Electrochemical capacitors are received considerable attention because of their long-life cycle, high power density and excellent reversibility. Copper oxide multilayer nanosheets prepared by chemical bath deposition method shows hydrophilic nature with water and the copper oxide electrode exhibits super capacitance. This shows copper oxide thin films are most suitable electrode material for electrochemical capacitors. Anti-microbial effects of metal nanoparticles received considerable attention from both medical and technological point of view. Metallic Cu particles was used as an anti-infective agent for replacing Ag and other noble metal composites and finds applications such as water treatment, food processing and protection of medical instruments. Glucosamine-functionalized copper nanoparticles synthesized from injection pump-assisted reaction environment and in situ reflux condensation exhibits outstanding anti-bacterial activity against two Gram-negative and Gram-positive strain. The dynamic and structural light scattering reveals that glucosamine functionalized copper nanoparticles are spherical in shape with hybrid morphology.

Metallic copper nanoparticles and its composites provide flexible interface activity in biological and biosensing applications due its special properties like bio compatibility, high stability against aggregation and hydrophilic character. Glucosaminesurface-modified copper nanoparticles prepared by integration of injection pump and ultrasonochemistry. Even though bulk microstructures and the nanostructure of metallic copper demonstrate distinct applications, the functionalized copper nanoparticles exhibit advanced features such as high thermal stability, electrochemical feasibility toward biomolecule (C-reactive protein, CRP) detection and more crystallinity.

The development of miniaturized nanodevices that incorporates electronic, chemical, photonic and biological features is essential for future electronic and sensing devices. The photosensitivity and extensive cross section of metal nanoparticles makes them highly applicable in several applications such as optical sensors and in surface enhanced spectroscopes.

 

Cu nanoparticles prepared by nanosphere lithography may potentially be used for replacing expensive metals of Ag and Au in certain applications. Electrochemical capacitors are received considerable attention because of their long-life cycle, high power density and excellent reversibility. Copper oxide multilayer nanosheets prepared by chemical bath deposition method shows hydrophilic nature with water and the copper oxide electrode exhibits super capacitance. This shows copper oxide thin films are most suitable electrode material for electrochemical capacitors.

Physical method of preparing nanoparticles requires expensive equipment, high temperature and vacuum systems. Biological methods are also used for synthesis of copper nanoparticles, but due to lack of knowledge and experience it is not applicable to produce nanoparticles. Chemical methods are employed for synthesis of nanoparticles due to its low cost, simple operation, high edibility, easy availability of equipment, no need of vacuum systems, environment friendly and provides high yield in ambient conditions.

In a general way, it can be concluded that the formation of Cu-NPs is extremely sensitive to the synthesis conditions.

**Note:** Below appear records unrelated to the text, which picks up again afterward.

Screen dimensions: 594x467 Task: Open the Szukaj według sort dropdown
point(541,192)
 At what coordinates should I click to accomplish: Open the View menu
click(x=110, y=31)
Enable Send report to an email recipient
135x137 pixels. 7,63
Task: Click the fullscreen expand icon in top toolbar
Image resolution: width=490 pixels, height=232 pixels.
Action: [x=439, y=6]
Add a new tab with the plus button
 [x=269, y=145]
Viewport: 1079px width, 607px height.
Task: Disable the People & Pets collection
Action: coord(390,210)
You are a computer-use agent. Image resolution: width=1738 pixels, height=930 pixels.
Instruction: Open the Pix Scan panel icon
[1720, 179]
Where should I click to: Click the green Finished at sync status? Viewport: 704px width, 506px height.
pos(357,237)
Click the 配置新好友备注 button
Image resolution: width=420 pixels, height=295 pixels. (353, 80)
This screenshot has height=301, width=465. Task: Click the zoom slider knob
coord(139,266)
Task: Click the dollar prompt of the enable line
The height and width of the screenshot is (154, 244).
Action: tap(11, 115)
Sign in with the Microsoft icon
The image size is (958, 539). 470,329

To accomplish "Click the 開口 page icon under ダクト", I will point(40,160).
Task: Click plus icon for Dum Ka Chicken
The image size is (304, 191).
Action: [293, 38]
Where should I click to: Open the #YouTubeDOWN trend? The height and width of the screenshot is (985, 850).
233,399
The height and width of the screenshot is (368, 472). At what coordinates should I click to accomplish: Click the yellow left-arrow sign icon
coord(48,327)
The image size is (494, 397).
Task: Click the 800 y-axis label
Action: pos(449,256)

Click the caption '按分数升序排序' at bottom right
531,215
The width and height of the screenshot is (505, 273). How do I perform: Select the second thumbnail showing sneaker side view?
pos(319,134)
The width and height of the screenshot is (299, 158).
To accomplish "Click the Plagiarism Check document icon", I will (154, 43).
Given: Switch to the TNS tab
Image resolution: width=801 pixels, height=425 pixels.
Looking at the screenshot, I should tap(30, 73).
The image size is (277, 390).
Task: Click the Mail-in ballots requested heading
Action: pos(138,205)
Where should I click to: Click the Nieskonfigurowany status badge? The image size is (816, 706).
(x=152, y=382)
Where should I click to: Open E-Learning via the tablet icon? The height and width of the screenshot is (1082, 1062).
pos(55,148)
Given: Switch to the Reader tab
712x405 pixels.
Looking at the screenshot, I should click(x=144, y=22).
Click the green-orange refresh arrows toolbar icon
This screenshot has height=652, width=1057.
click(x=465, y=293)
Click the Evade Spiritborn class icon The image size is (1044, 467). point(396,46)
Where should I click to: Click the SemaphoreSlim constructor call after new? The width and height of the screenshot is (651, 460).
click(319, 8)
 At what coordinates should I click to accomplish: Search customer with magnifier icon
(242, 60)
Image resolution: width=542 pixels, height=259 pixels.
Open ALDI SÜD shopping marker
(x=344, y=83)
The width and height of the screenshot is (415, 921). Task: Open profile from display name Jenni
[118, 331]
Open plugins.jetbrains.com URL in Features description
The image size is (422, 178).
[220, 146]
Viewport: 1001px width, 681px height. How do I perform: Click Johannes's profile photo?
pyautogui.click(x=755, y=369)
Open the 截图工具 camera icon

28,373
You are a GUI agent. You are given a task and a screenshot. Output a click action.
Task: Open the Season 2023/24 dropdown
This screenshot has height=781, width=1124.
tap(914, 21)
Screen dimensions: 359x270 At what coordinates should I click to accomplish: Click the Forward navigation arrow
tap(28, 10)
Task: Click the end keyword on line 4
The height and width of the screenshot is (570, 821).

Therefore, before using a synthesis method described in the literature, one should observe the real influence of synthesis conditions such as temperature, stirring and composition of the mixture for an effective control of size distribution and particle shape. Also, it should be considered that the metallic nanoparticles are rather a new research subject in science world. Although cobalt nanoparticles have some outstanding properties, it is a rather new material and more research should be done in order to enhance the properties and moderate the disadvantages. A lot of researches are still being conducted to improve its properties and lower its manufacturing cost in order to implement its use in real life applications. In the coming years, this material will innovate the world of technology due to its unique characteristics.